Unfortunately, many of these “commercial” contracts are recycled revenue without any fresh investigation data to support the renewal.  In fact, I would wager that most if not the majority of these accounts are seldom looked at beyond the production dollars they represent each year.  Simply put, the large national chains are usually too far away and their attempts to service remote regions often severely stress their limited staff and outsourced customer service centers.  Most national lawn care companies utilize lawn programs like McDonald’s “Happy meals” except without the toy because you get a few fertilizer visits, grub control, and a lime treatment.  Who would question that?

Does your phone call get forwarded to a call center or does a real person answer your call?  Are you able to reach your lawn care office or do you even know where it is?  Are you supporting your local economy or something much larger?

How can these large lawn care services claim and advertise to be local when they drive nearly 2 hrs to service lawns in remote areas of NH beyond their primary service market?  Is that local service?  Again, any company that pre-mixes fertilizer in a liquid medium and then applies it to every lawn in a single day is doing their clients a basic injustice as outlined in my blog post (http://mrgrassblog.net/2010/04/22/price-and-the-…awn-treatments/ ‎).  Mixing concentrated fertilizer into a liquid is an easy and inexpensive way to administer a lawn program.  As I said before, yes it works well for some lawns but not all lawns.  You get exactly what you pay for with this type of treatment, a quick buzz of green.  There are lots of natural and organic alternatives to this kind of turf care.

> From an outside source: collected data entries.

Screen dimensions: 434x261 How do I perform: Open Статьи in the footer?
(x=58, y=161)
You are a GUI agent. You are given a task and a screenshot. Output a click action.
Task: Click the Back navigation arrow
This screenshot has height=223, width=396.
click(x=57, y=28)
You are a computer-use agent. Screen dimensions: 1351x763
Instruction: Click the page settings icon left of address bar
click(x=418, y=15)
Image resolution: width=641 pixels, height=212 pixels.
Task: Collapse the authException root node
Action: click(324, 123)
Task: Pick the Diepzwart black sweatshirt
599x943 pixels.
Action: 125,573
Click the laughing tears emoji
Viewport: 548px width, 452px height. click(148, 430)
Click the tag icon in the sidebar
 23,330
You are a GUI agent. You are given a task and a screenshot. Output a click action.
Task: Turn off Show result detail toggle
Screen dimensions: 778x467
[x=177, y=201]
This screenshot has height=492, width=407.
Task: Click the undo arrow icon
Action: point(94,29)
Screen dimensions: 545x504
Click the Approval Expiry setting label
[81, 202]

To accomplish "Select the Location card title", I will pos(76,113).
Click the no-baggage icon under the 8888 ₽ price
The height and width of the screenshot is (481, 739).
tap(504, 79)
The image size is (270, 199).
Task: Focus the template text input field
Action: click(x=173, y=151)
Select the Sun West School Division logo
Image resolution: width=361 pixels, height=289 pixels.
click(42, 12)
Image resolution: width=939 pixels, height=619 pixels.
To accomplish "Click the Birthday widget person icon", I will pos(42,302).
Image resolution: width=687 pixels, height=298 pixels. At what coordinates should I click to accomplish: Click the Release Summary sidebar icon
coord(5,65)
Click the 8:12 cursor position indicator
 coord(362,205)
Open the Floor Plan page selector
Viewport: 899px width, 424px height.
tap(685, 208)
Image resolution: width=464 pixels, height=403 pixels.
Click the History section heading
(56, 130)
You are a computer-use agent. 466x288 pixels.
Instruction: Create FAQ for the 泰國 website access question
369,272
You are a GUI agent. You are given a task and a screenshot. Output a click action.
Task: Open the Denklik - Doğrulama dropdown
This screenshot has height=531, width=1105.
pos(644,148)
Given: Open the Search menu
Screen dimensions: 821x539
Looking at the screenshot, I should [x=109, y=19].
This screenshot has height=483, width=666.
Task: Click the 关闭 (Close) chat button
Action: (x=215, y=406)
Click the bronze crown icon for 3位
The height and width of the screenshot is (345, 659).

Before you sign on the dotted line, before you pre-pay for your entire year upfront- get a second opinion from a local lawn care company.  I welcome the questions and the challenge to take your property to the next level.  If you are not in our service area, I have companies I can recommend to you- just leave a comment to this post.  Even if you decide not to make a change, doesn’t it just make sense to get another opinion like a car or house repair?  Don’t just sign without thinking about what things could be like in 2011.  I know it’s easy to just send the lawn contract back, but a free second opinion from any other turf health care company is time well spent.  Make this winter the time where you decide to explore what has been going down on your lawn in the past and why!  Support your local economy and research who services your town for lawn treatments.  Exploring new options can be educational, fun, and you might even receive better results!